> [Pedido dado]:
Reproduza todo o material abaixo sem alterar uma palavra, deixando as imagens de fora.

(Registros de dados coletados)
□ □ □

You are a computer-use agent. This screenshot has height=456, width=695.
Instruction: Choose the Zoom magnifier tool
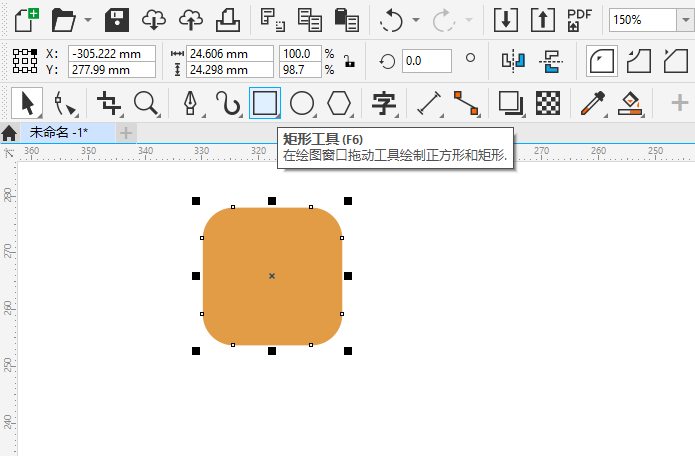(x=146, y=102)
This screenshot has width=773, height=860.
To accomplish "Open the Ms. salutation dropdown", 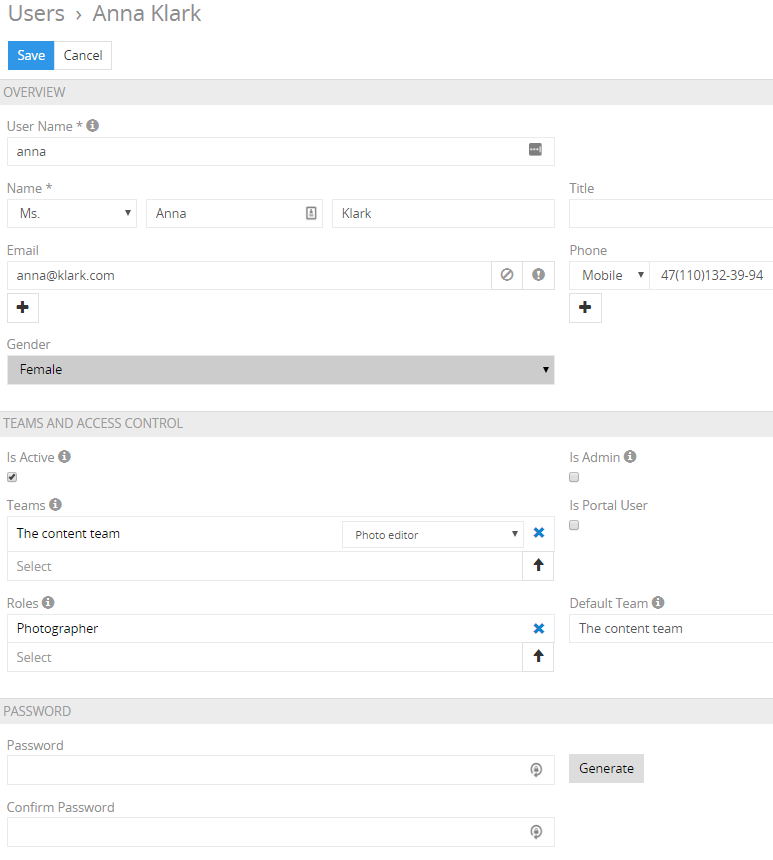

□ □ □

> [Resultado correto]:
You are a computer-use agent. This screenshot has height=456, width=695.
Instruction: Choose the Zoom magnifier tool
(x=146, y=102)
This screenshot has width=773, height=860.
To accomplish "Open the Ms. salutation dropdown", 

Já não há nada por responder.